Ha sido un cuatrienio ominoso; es decir, según el diccionario, "abominable", algo "que merece violenta reprobación". La extraña índole de un autócrata frío había envenenado, como un gas difuso y lento, todos los ámbitos y la gente caía en el disgusto impotente o se le dormía anestesiado el ánimo. Desmoralización era la palabra. Pesimismo derrotista porque se perdía la esperanza de acabar con un poder destructor de la convivencia e imponer la verdad a cada mentira que borraba la anterior y, en su insistencia, la hacía pasar por verdad. La gente quería la victoria de ZP, pero creía en mayor medida que ganaría el PP. Eso indica el grado de abatimiento moral de los ciudadanos, y por eso la campaña de Rajoy fue gris y sin debate, para no despertar a los adormecidos ni provocar a pasotas y desencantados. Tan sólo se excitó el viejo tópico anticatalán, azuzándolo con el natural rechazo a ETA y el malicioso a una Generalitat que pactaba con asesinos. Pero las encuestas de opinión acortaban en un mes la diferencia entre el PSOE y el PP de 8 puntos a 1,5. Rodríguez Zapatero ganaba ante el asombro de Aznar y sus clones. Había que endurecer la recta final y llegó el ansiado apoyo. Era ETA de nuevo la autora de la tragedia. TVE forzó al máximo el escenario de dolor y cólera y lo convirtió en estocazo contra los que "pactaron con la banda". Incluso se llegó a hacer responsable de la hecatombe a Carod Rovira por algún pepero catalán. El Gobierno no mentía. Tan sólo ocultaba la verdad o decía medias verdades para que el pueblo no le responsabilizara de una guerra no consentida y de la inconsecuente imprevisión policial de sus efectos ya anunciados. El Gobierno, irresponsable una vez más, ha preferido culpar al CNI y desprestigiarlo ante el mundo para preservar la "dignidad" de unos hombres honrados, patriotas y eficaces donde los haya.

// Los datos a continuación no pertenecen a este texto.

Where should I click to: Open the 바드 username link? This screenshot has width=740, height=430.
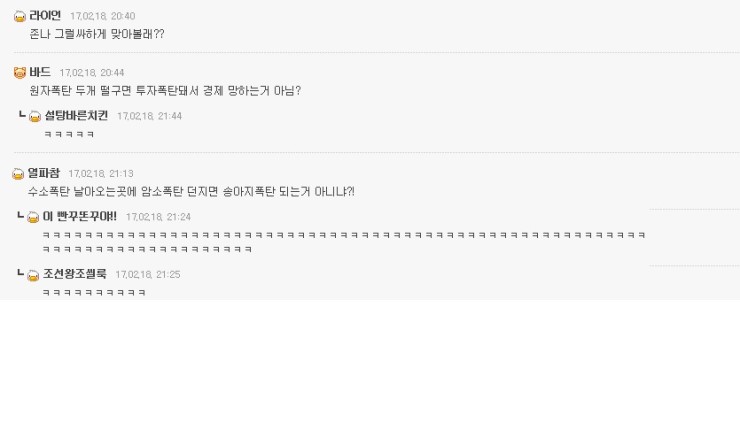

Mas entonces saltó la chispa lúcida del pueblo. La gente miró hacia atrás con ira y se le juntaron de golpe en la memoria cuatro años de mentiras, catástrofes y errores crasos, encajados con altivo desprecio, sin aceptar responsabilidad alguna y llamando más de una vez "miserables" a los denunciadores. La gente no se equivocó alzándose en manifestaciones, caceroladas y pancartas con la palabra paz en legítima lucha al margen de una legalidad hipócrita. Los jóvenes eran los más dolidos en su pureza ingenua. Les indignaba que alguien prefiriera el poder a la verdad y aprovechara los muertos (como siempre ha hecho con los de ETA) para, endosándolos a ésta, ganar unas elecciones que tenía perdidas gracias al miedo y al terrorismo mediático de los Urdaci y compañía.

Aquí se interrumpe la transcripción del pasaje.